Vectorized equation (with [linear hypothesis](linear_hypothesis.ipynb)):

$$
J(\theta) = \frac{1}{2m} (X\theta - y)^T(X\theta - y)
$$

## Equation

The difference between the hypothesis and the actual value is calculated for each item in the training set, squared, and summed. Finally, it is divided by the number of items in the training set to get the mean error. It is halved for convenience of calculating the derivative in gradient descent:

$$
J(\theta) = \frac{1}{2m}\sum_{i=1}^m (h_\theta(x^{(i)}) - y^{(i)})^2
$$

## Vectorized

To run cost function in a vectorized way you first need to prep a matrix $X$ with a column for each training set. You will also need a vector $y$ with all of the output variables.

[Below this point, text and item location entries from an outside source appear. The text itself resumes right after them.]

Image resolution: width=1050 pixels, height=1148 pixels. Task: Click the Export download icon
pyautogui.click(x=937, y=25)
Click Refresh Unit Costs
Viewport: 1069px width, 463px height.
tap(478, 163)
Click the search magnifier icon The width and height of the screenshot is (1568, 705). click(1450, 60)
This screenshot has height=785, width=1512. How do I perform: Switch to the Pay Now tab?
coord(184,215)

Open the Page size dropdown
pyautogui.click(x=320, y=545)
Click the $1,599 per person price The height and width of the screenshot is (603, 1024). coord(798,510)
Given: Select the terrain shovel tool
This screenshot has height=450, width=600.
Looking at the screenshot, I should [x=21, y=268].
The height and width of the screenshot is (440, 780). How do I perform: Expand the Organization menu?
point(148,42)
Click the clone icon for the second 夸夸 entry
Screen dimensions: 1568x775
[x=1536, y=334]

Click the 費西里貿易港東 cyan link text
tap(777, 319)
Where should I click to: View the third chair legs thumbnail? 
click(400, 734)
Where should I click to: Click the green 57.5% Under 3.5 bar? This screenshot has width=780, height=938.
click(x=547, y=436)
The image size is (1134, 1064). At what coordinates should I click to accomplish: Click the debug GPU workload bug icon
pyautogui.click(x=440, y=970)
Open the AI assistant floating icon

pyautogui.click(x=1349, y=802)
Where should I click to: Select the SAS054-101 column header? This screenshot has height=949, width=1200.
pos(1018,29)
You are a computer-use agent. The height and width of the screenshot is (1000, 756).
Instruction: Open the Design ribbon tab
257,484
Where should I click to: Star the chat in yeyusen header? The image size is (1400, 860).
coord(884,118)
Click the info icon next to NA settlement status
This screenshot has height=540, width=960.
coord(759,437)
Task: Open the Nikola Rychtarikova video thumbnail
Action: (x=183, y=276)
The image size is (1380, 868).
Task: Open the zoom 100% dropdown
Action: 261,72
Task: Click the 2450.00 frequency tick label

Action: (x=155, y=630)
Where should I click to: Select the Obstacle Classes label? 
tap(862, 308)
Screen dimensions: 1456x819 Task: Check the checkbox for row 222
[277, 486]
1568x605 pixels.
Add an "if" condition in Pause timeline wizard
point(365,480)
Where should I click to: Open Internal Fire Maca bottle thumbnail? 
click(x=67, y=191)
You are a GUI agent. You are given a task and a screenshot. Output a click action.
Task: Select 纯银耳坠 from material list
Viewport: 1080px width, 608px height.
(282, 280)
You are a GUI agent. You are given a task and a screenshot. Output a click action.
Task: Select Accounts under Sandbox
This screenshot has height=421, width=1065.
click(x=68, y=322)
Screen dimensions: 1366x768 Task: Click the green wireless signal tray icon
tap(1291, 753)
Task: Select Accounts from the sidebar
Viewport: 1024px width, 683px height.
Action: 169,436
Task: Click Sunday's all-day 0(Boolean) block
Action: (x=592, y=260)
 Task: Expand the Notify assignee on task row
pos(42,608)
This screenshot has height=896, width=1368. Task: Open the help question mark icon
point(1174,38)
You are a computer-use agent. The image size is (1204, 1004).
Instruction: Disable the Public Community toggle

First, choose your hypothesis. For example, let's use the [linear hypothesis](linear_hypothesis.ipynb):

$$
X\theta
$$

Now calculate the error:

$$
X\theta - y
$$

Now we will multiply the transpose error with itself in order to square and sum the values:

$$
J(\theta) = \frac{1}{2m} (X\theta - y)^T(X\theta - y)
$$

## Octave

> View the code for [costFunction](https://github.com/liamross/machine-learning-notes/blob/master/octave_examples/costFunction.m) with comments here.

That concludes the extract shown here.